永羽は長い溜息をついた。
「どうしたの?あんたこの間朝樹と一緒に超ハイテンションではしゃいでたのに(その十参照)」
「私は重大なことに今更気がついたのよ」
そう気づいてしまった。静岡へ転校した時も同じことがあったのに。今更気づいてしまったのである。そう……。
「私、家に帰ったら相変わらず兄のパシリにされるんだよねぇ……」
永羽は窓の外に視線をやった。それはもう、人生に疲れ果てた四十代の男性サラリーマンのような哀愁を背負っており、十六歳の少女がするような目ではなかった。
「前の学校の時もね、からかいがいのあるやつができたらそいつにかまってるんだけど、ヤツはすぐに飽きるし、彼女ができても気に入らないことができればすぐに別れるし。家では安息などなく、学校でのこの平和な時間も野館先輩に飽きるまで残りわずかだと思うと、私は、私は……」
永羽はグッと拳を握りながら立ち上がった。そしてなぜかこのクラスにいる朝樹の首に両手をかけた。
「こいつの平和そうな顔が憎くて憎くて……」
「でぃぶじんでぁ(理不尽だぁ)」
朝樹はタップタップと永羽の手を叩いて降参する。
「あ゛ー苦しかったぁ。でもさ、彼方さんが野館先輩いじりが飽きたら俺にも被害がくるってことだよね?」
「そう」
きっぱりと言い放つ永羽に朝樹は溜息をつく。たどる運命は同じなのに、なぜ首をしめられなければならないのだろうか。やはり理不尽だと朝樹だ。
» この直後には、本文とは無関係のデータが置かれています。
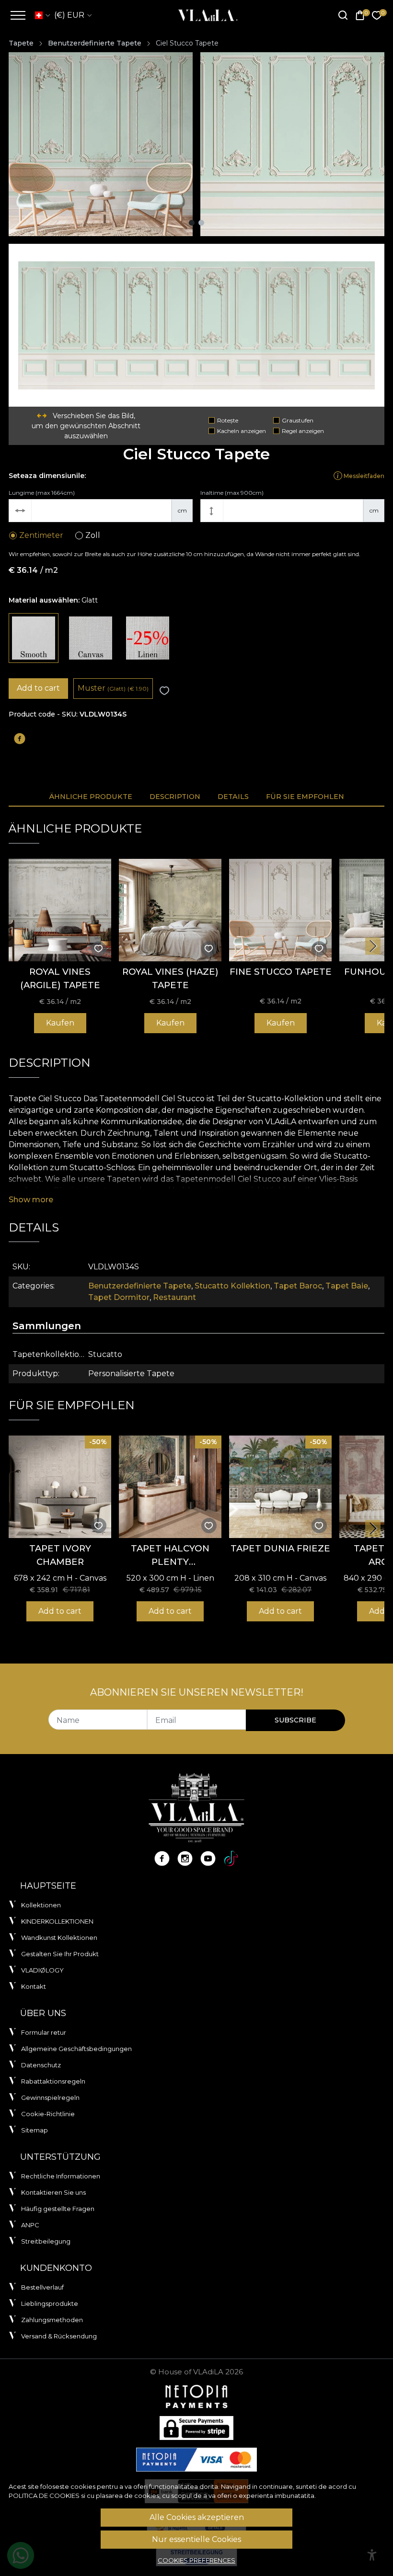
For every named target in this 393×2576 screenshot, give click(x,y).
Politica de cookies (44, 2495)
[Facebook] (162, 1858)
そして、案外似たもの兄妹なんじゃないかと朝樹は思った。
「……なんで俺たちってあの人に飽きられないの?」
「……知らない」
ズーンという効果音と共に影を背負う二人。そんな二人に天使の声がかかる。
「そんな落ち込まなくても野館さんはだいじょうじゃないかな」
振り返ればやはりそこには綾人の姿が。
「綾くん。どうして分かるの?」
「え?彼女が君たちと同じ空気を醸し出しているから」
「それは喜んでいいのやら」
「悔しく思えばいいのやら」
「とりあえず、野館先輩を気の毒に思ってやれよ」
千絵子がそうツッコムが薄情者二人はスルーする。
「永羽ちゃんさ、家でも彼方が気になるなら放課後僕とどこかいかない?」
永羽はまさかな誘いに思わず両膝をついて綾人を拝んだ。彼はまさしく菩薩様である。
「いいのですか?」
「もちろん」
微笑みすらも神々しい。
「えー、政田先輩俺もダメですか?永羽と同じいたぶられ同士で」
「なんで?」
冷たい声が教室に響いた。朝樹は発声源が分からず、「え?え?」とあたりを見渡す。
綾人は朝樹の方へゆっくり振り向いて、目を細めて言った。
「なんで、僕が、朝樹くんを、連れて行くの?」
ピキーン。
朝樹だけではなく教室中が凍った。
「じゃあ、後で迎えに行くね」
永羽に笑顔を残し、去る綾人。
朝樹は授業開始のチャイムが鳴り、次の授業の担当であった横溝に教室から放り出されるまで固まっていた。